Problem to solve – Take the line containing "Viewport: 876px width, 757px height." through the last line of the data and retype those lines exactly. Pictures do not belong in the copy.

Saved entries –
════
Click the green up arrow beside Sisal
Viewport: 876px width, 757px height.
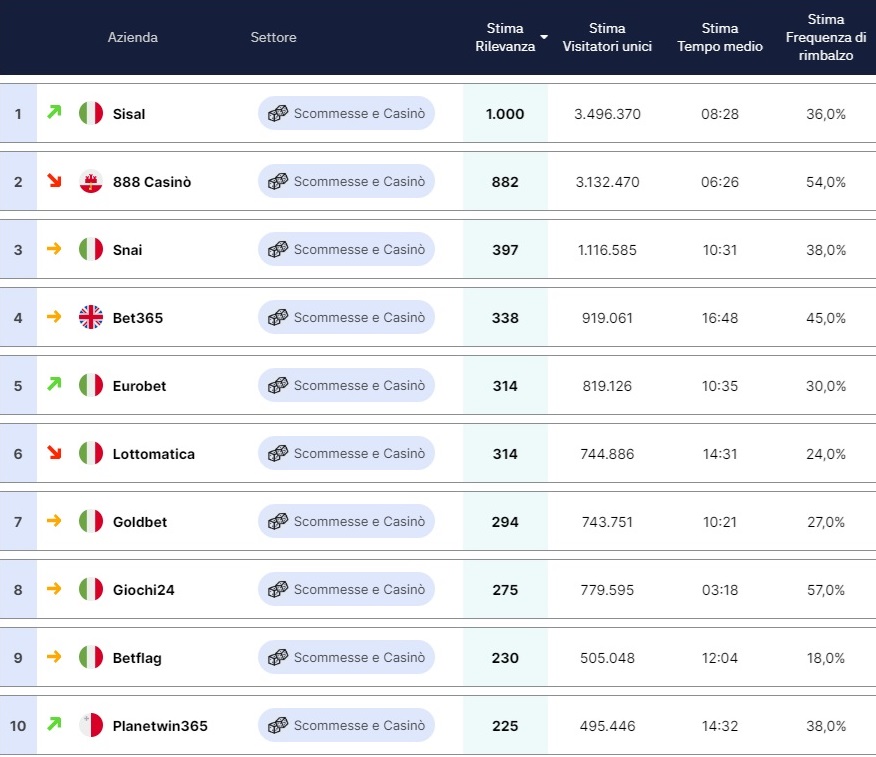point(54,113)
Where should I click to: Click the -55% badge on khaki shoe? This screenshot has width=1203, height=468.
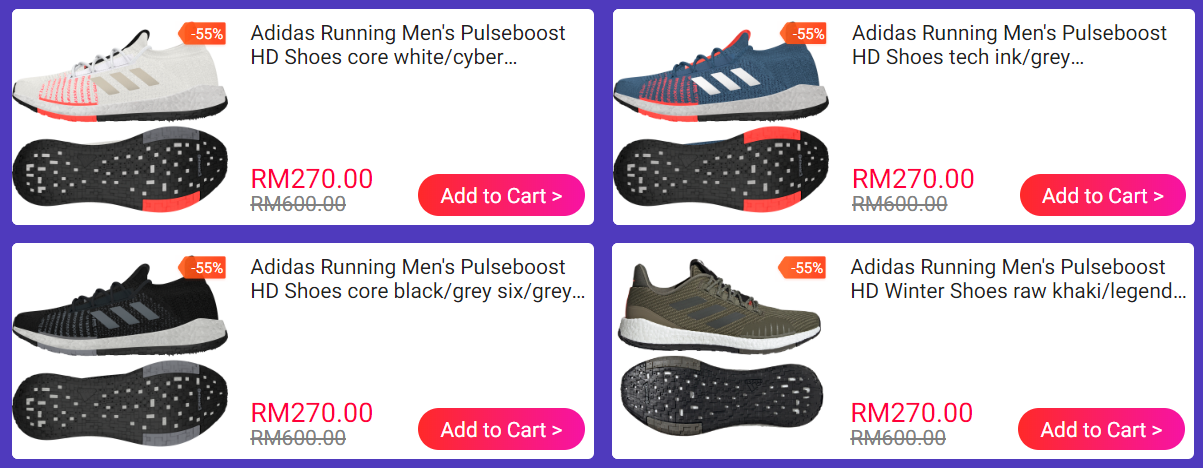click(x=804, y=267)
════
Solution to this problem –
Viewport: 876px width, 757px height.
point(54,113)
Where should I click to: Click the -55% badge on khaki shoe? This screenshot has width=1203, height=468.
click(x=804, y=267)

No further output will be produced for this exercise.